2010-04-09 Thread Job Vranish
I vote for adding a feature that would let people post comments/code
snippets to the documentation of other peoples packages :)

It would be even nicer if you could post comments to individual haskell
definitions on the haddock page, and then hide most of them by default under
an expander of some sort.

I've often spent time trying to figure out how poorly documented function(s)
on someone else's package worked. Once I've figured it out, I usually have a
nice little example or explanation that I could post to save other people
the same trouble. Having an easy way to do this would be nice.

Basically any collaborative/wikish enhancements to the documentation on
hackage packages would make me happy :)

- Job

On Wed, Apr 7, 2010 at 4:43 AM, Matthew Gruen wikigraceno...@gmail.comwrote:

 On Wed, Apr 7, 2010 at 12:40 AM, Matthew Gruen wikigraceno...@gmail.com
 wrote:
  Hi Haskellers,
 
  snip

 Oh, heh, I apologize if that was more of a wall of text than I had
 realized. The above wasn't a project proposal itself, more the result
 of some brainstorming and some research. If you have the time to read
 it, I'd really appreciate your feedback.
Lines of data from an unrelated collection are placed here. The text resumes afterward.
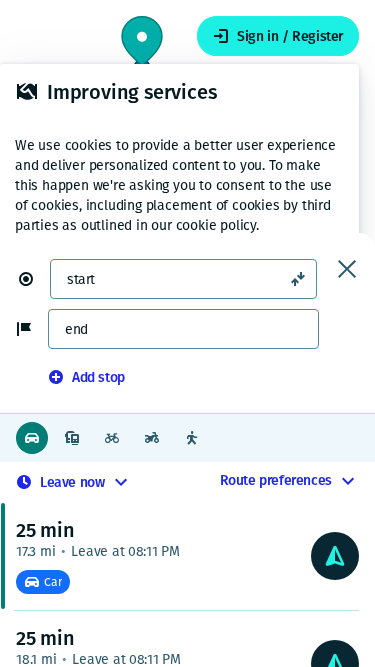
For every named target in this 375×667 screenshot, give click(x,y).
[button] (34, 279)
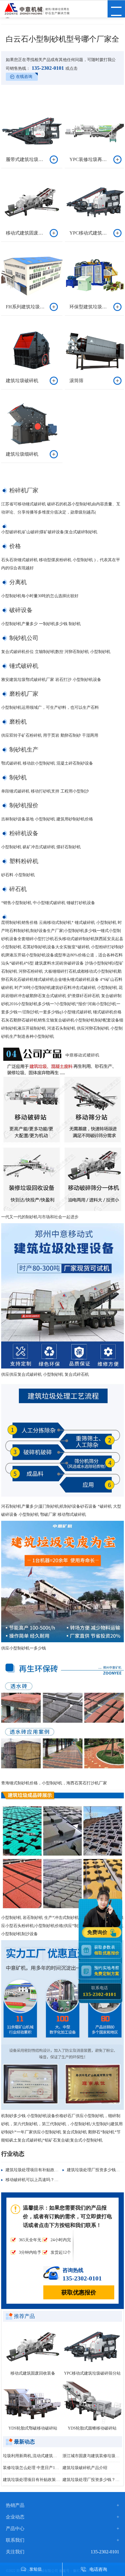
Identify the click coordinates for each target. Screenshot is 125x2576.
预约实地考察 (106, 1970)
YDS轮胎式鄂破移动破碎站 (32, 2428)
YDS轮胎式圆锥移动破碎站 (92, 2428)
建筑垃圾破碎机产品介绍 (85, 2468)
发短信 (35, 2569)
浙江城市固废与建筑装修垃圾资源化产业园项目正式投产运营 (91, 2456)
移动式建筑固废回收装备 (32, 2373)
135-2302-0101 (47, 68)
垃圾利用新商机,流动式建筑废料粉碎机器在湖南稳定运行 (31, 2456)
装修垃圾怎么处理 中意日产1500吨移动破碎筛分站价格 (31, 2468)
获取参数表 (106, 1950)
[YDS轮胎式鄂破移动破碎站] (33, 2402)
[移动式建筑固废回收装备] (33, 2347)
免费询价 (98, 1932)
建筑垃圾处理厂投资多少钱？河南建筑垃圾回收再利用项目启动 (91, 2479)
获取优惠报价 (78, 2292)
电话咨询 (98, 2569)
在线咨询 (24, 76)
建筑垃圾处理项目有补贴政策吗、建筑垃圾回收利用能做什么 (60, 2170)
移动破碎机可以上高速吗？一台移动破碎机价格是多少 (54, 2180)
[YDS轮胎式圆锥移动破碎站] (92, 2402)
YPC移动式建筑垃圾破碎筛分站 (92, 2373)
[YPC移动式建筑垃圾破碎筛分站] (92, 2347)
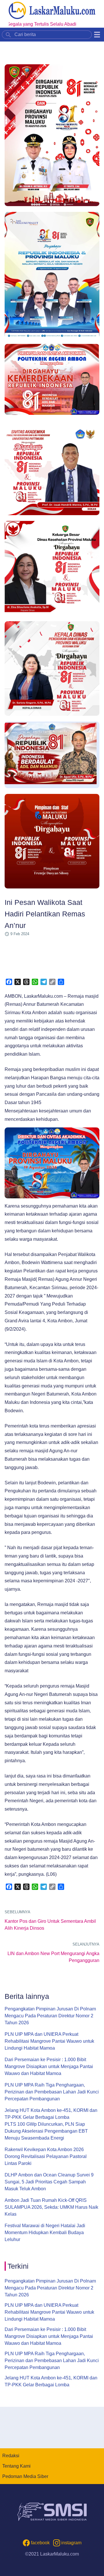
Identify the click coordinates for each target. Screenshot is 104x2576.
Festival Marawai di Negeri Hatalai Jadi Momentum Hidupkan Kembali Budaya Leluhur (45, 2232)
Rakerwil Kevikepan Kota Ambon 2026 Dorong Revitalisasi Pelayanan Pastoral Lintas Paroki (46, 2156)
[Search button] (8, 34)
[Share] (61, 982)
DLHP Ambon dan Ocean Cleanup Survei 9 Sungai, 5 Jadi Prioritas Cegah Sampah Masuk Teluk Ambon (49, 2181)
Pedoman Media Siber (25, 2476)
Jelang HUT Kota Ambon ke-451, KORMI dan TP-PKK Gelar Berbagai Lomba (51, 2114)
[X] (17, 982)
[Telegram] (43, 982)
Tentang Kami (16, 2466)
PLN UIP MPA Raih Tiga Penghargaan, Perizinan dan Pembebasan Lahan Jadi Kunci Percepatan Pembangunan (52, 2091)
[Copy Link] (52, 982)
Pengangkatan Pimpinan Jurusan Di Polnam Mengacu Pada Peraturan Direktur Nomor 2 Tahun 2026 (50, 2015)
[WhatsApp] (35, 982)
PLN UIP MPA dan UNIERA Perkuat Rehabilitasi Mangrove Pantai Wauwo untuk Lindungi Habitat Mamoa (49, 2041)
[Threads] (26, 982)
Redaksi (10, 2455)
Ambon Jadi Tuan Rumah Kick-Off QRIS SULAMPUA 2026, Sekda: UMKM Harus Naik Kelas (51, 2207)
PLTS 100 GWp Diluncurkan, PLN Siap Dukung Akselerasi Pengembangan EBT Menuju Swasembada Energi (46, 2131)
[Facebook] (9, 982)
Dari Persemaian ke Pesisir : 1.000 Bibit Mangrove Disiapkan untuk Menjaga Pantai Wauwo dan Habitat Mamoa (49, 2066)
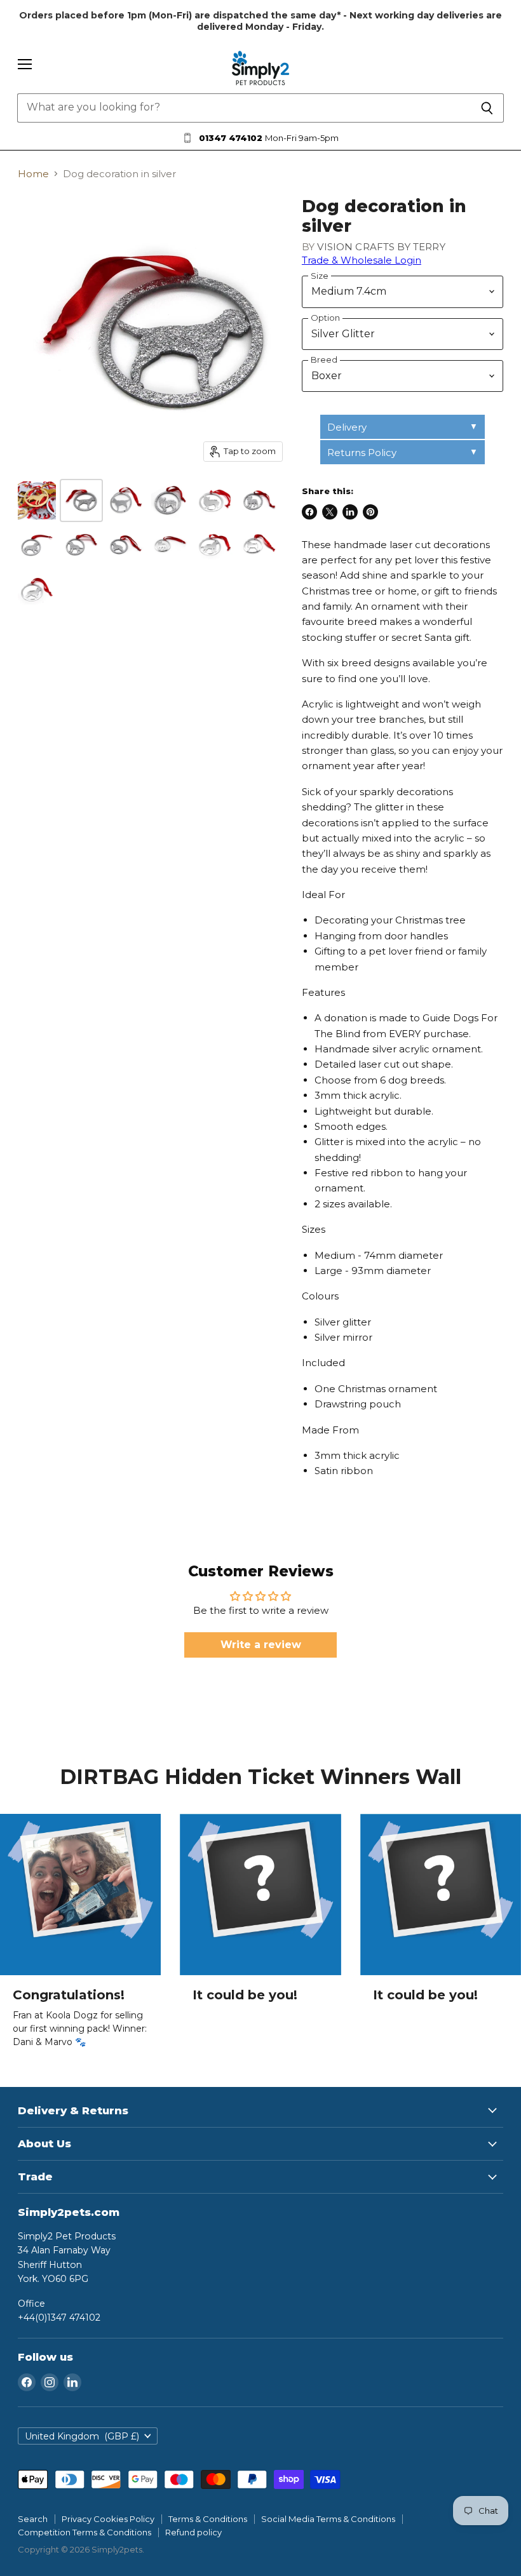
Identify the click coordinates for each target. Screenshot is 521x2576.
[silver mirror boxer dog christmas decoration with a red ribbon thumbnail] (125, 500)
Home (33, 173)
 In fewer words, what kinds of features would benefit the community
 most for Hackage?

 /Matt
 ___
 Haskell-Cafe mailing list
 Haskell-Cafe@haskell.org
 http://www.haskell.org/mailman/listinfo/haskell-cafe

___
Haskell-Cafe mailing list
Haskell-Cafe@haskell.org
http://www.haskell.org/mailman/listinfo/haskell-cafe


Re: [Haskell-cafe] Re: GSoC: Hackage 2.0

2010-04-09 Thread Job Vranish
On Fri, Apr 9, 2010 at 9:46 AM, Ivan Lazar Miljenovic 
ivan.miljeno...@gmail.com wrote:

 Job Vranish job.vran...@gmail.com writes:
  I vote for adding a feature that would let people post comments/code
  snippets to the documentation of other peoples packages :)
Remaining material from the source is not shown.